- King Arthur (2004)–Directed by Antoine Fuqua
In this re-imagining of the King Arthur Legend, Arthur becomes a moralistic Roman Calvary officer. This film replaces the legendary elements and creates a grittier vision. The narrative depicts the time period directly after the Roman Empire withdrew from England. In my opinion, an Arthurian film needs Merlin, otherwise why bother? King Arthur still enthralls numerous people because of its mystical and fantastical elements. At the heart of the story lies a tale about a courageous warrior who rose up to defend his homeland and the outlandish characters he encounters along the way. Taking away all these elements renders the story pedestrian and boring. This “realistic” film contained mysteriously bloodless fighting sequences. Apparently ancient warriors never bled when slaughtered with swords. Perhaps the greatest injustice is the portrayal of Guinevere. The film tries to turn Guinevere into Xena Warrior princess, but at least Xena wore clothing. I highly doubt warrior princesses fought in just strategically placed leather straps.
- Apocalypse Now (1979) -Directed by Francis Ford Coppola
I read Joseph Conrad’s Heart of Darkness in my college freshman literature class. Heart of Darkness tells Charles Marlow’s experiences as an ivory transporter along the Congo River. Explored themes include alienation, confusion, doubt about imperialism, heroism, and civilized versus “savage” societies. At its most abstract, the narrative attempts to understand an alien culture. Within the context of of the collapse of imperialism in the late 19th Century the narrative works. Apocalypse Now is an extremely loose adaption of the novella in that it borrows a majority of the themes and motifs. However, the movie is a bloated anti-war narrative set in the 1970s during the Vietnam War that borrow the themes of the novella and places it outside of the historical context. Conrad’s novella is an excellent exploration into the difficulties of overcoming cultural arrogance. But it really does not translate well when the historical context is radically changed as it was in Apocalypse Now.
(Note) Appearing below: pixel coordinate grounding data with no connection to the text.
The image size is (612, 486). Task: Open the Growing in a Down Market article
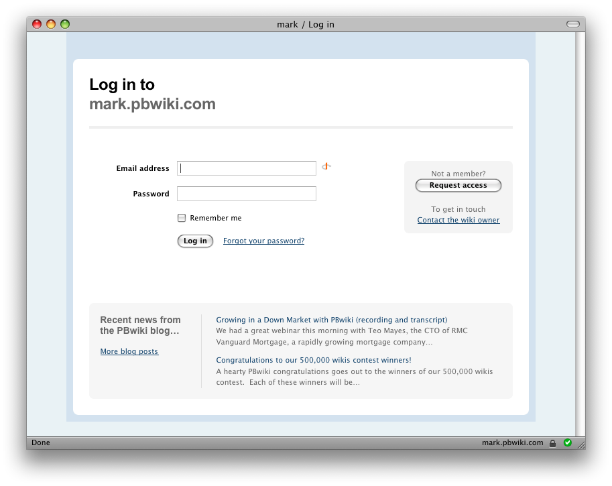(331, 320)
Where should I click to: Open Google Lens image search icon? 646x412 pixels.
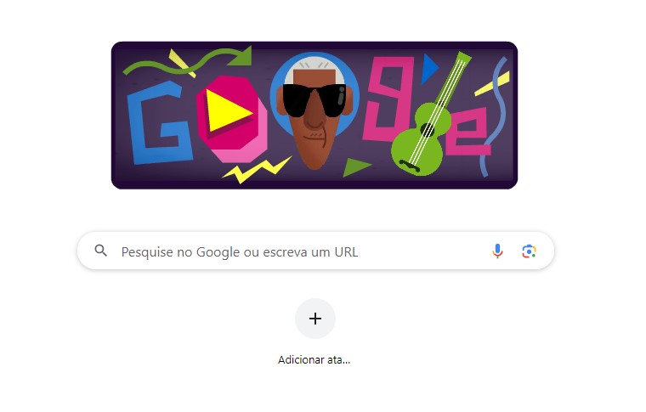tap(529, 251)
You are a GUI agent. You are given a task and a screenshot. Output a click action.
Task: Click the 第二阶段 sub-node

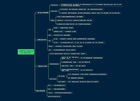[x=56, y=43]
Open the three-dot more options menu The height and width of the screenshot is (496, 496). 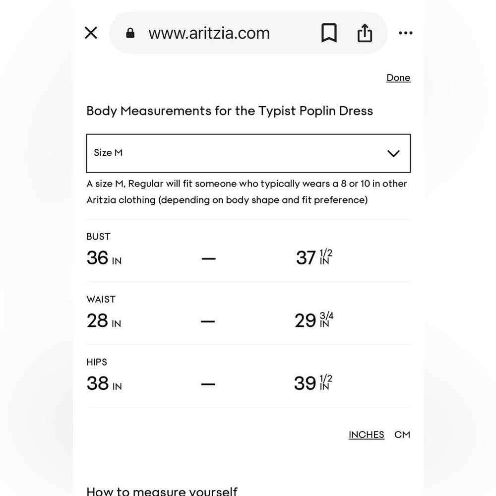tap(406, 33)
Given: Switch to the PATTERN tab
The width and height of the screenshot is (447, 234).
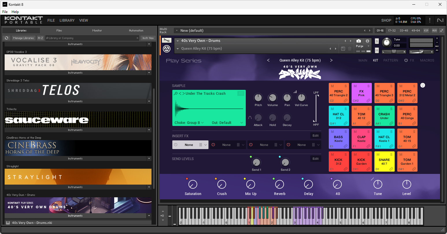Looking at the screenshot, I should coord(391,60).
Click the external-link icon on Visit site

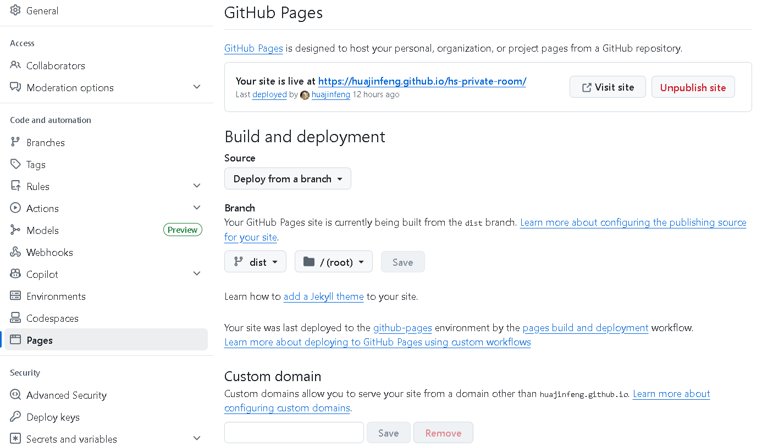[587, 86]
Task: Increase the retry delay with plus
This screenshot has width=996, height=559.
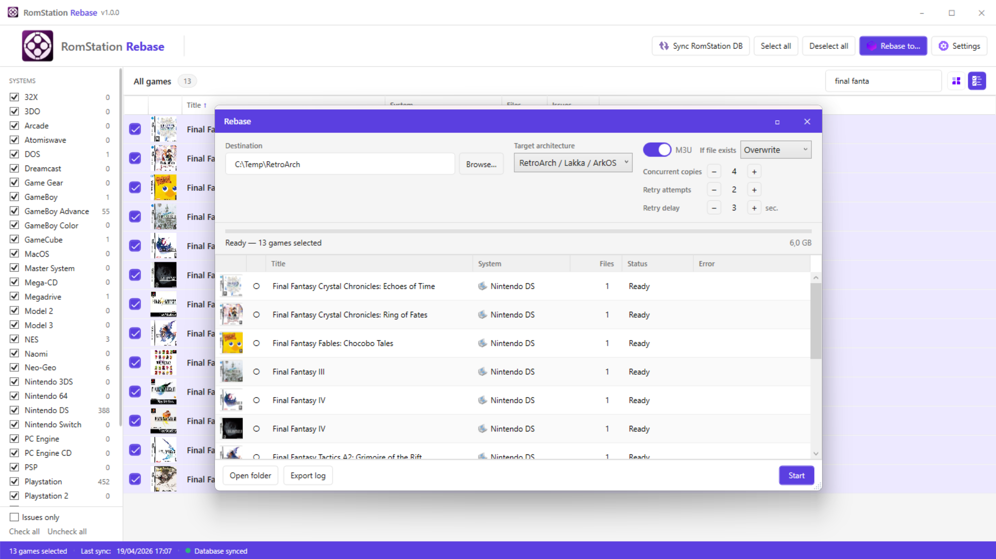Action: click(754, 208)
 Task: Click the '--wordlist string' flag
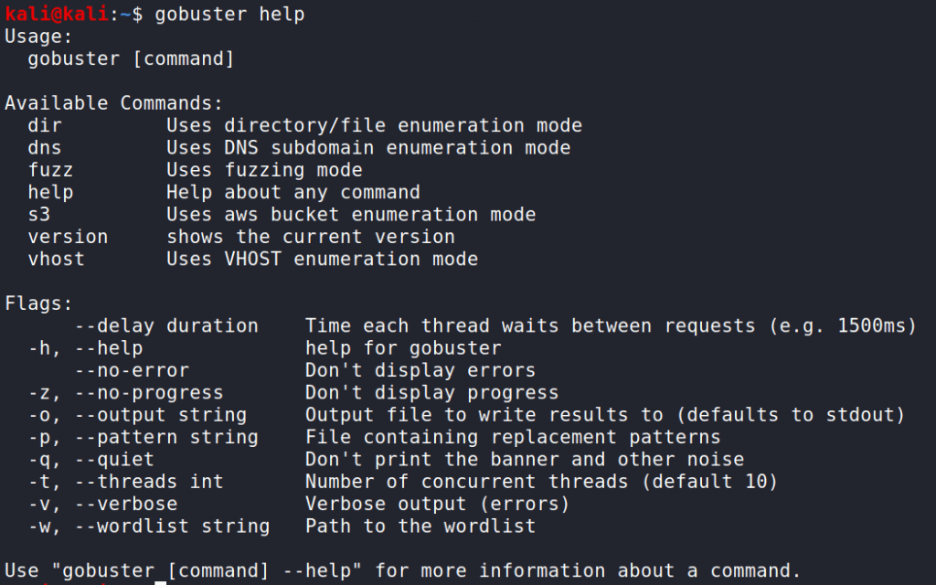(x=173, y=527)
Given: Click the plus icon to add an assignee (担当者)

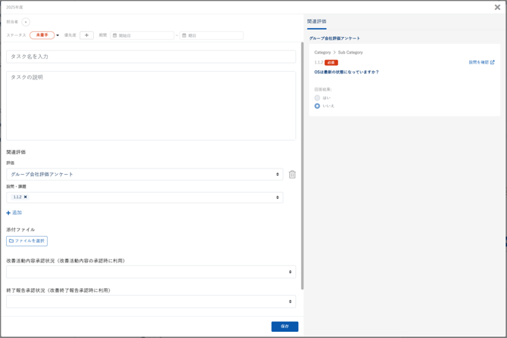Looking at the screenshot, I should pos(26,22).
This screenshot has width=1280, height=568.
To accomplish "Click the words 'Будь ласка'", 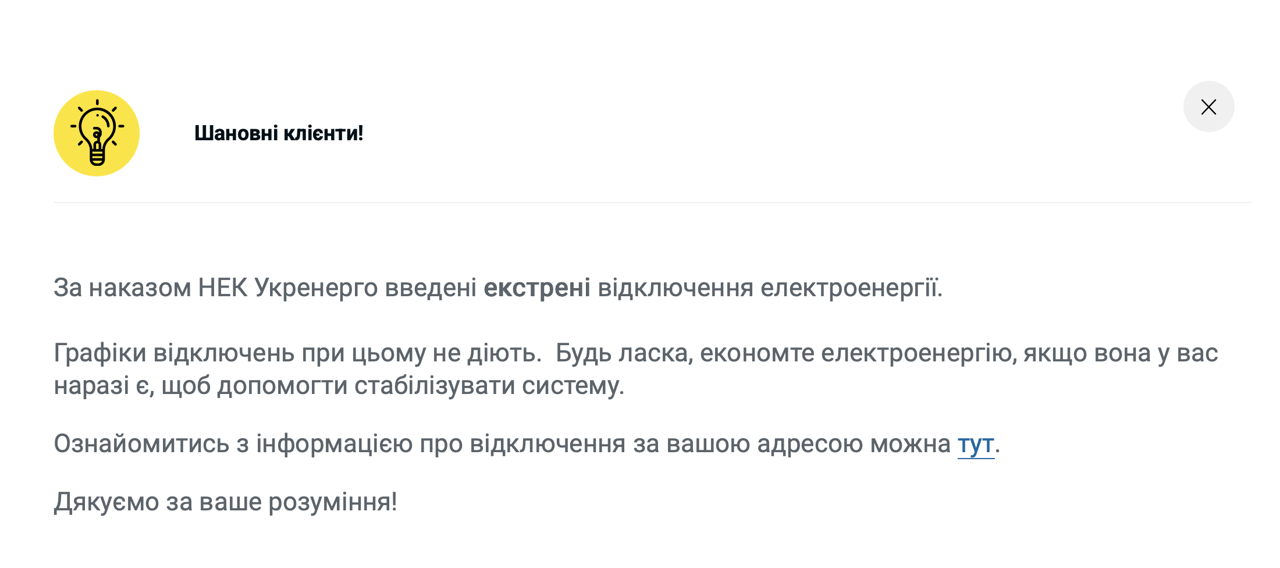I will coord(624,353).
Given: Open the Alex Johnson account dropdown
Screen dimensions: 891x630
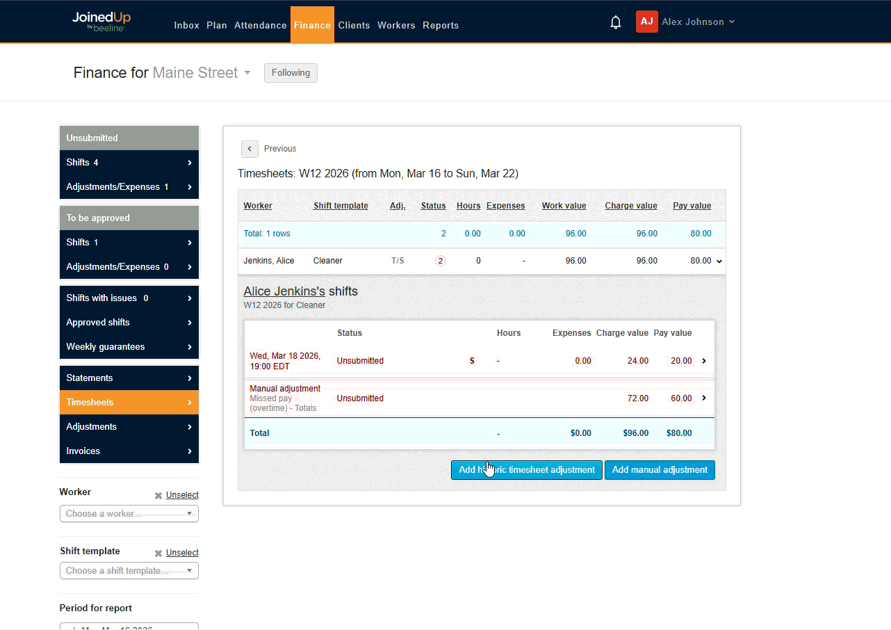Looking at the screenshot, I should (x=697, y=22).
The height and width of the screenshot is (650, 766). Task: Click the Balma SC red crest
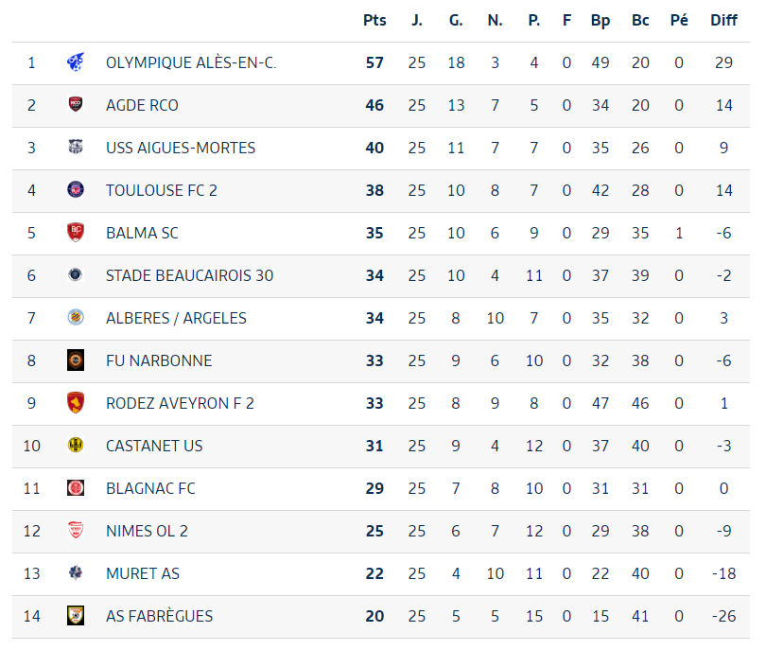click(76, 233)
- Elf (2003)-Directed by Jon Favreau
I am probably in the minority but Will Ferrell’s brand of humor never appealed to me. In this movie Ferrell plays an elf named Buddy. Turns out Buddy is not an elf, he is a human who ended up in Santa’s sack as a baby. Adult Buddy no longer fits in with the elf community and sets out to find his biological father. A grown man running around in tight leggings and acting like a twelve year old is not funny after the first three minutes. The script lacks subtlety, nuance, and polish. The only Will Ferrell film that I have found remotely funny was Anchorman. But Ferrell played the straight man and everyone else acted crazy. If Ferrell is playing the straight man then I think he is funny, but his off the wall situational humor is just painful to watch.
- Transformers (2007)– Directed by Michael Bay
Any film based off a line of action figures is going to be either tolerable or cringeworthy. The first film details the struggle between two Cybertronian (aka robotic) races who bring their struggle to Earth. Only a clueless teenage holds the power necessary to end the struggle once and for all. If you peel away all the special effects and fire, the narrative is so thin to render it transparent. Maybe I just needed to be a teenage guy in order to appreciate this film in all its Megan Fox and CGI glory. But, hey, as long as everyone is running from exploding giant robots the actual story and characterization seems inconsequential.
- Star Wars Episode I: The Phantom Menace (1999)-Directed by George Lucas
Actually Episodes I, II, & III are all films I regret watching. Part of the problem with this prequel trilogy is the relationship between Anakin Skywalker and Padmé Amidala. It was cute in the first film, but horrendous in the other two installments. Hayden Christensen and Natalie Portman have zero chemistry. The prequel trilogy would have been stronger if it focused more on the relationship between Qui‑Gon Jinn and Obi-Wan Kenobi. Both Ewan McGregor and Liam Neeson are fantastic actors and Qui-Gon Jinn is extremely more interesting than Anakin Skywalker. The most glaring problem lies in the screenplay. There are so many cliched and simplistic lines that the film is almost unwatchable. I think George Lucas possess amazing world building abilities and his original trilogy is an undeniable classic. But screenwriting is not Lucas’ forte and the results are painful.